Whatever sits early enough in .bss.percpu. There's no page size
alignment enforced between the two sections, ...

> Every object put into this section is suitably aligned, so nothing will
> sit in the slack between the TSS and the end of the page.

... so for the object being last in .bss.percpu.page_aligned it
is its size that matters, not its alignment.

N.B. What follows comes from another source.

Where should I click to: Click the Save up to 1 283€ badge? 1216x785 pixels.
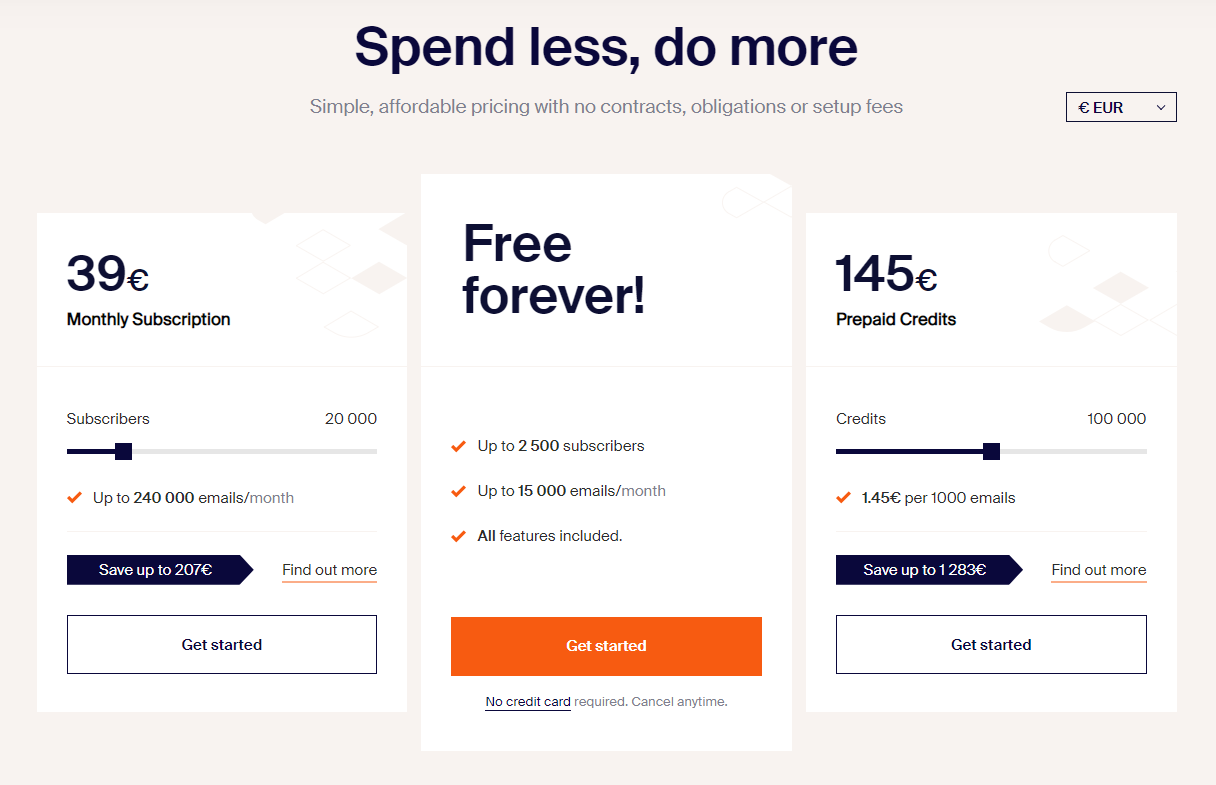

>> Perhaps the solution is a two-layer approach:
>>
>> struct __aligned(PAGE_SIZE) xen_tss {
>>       struct __packed tss_struct {
>>           ...
>>       };
>> };
>>
>> where the inner structure describes the hardware interface and the
>> containing one our own requirement(s). But personally I also
>> wouldn't mind putting the __aligned(PAGE_SIZE) right on struct
>> tss_struct, where __cacheline_aligned has been sitting.
> 
> The only way that would make things more robust is if xen_tss was a
> union with char[4096] to extend its size.
> 
> However, I think this is overkill, given the internals of
> DEFINE_PER_CPU_PAGE_ALIGNED()
> 
>> Of course either approach goes against the idea of avoiding usage
>> mistakes (as pointed out by others in the v1 discussion, iirc):
>> There better wouldn't be a need to get the two "page aligned"
>> attributes in sync, i.e. the instantiation of the structure
>> would better enforce the requested alignment. I've not thought
>> through whether there's trickery to actually make this work, but
>> I'd hope we could at the very least detect things not being in
>> sync at compile time.
> 
> There is a reason why I put in a linker assertion for the TSS being
> non-aligned.

Hmm, I indeed didn't have that one on my radar when writing the reply.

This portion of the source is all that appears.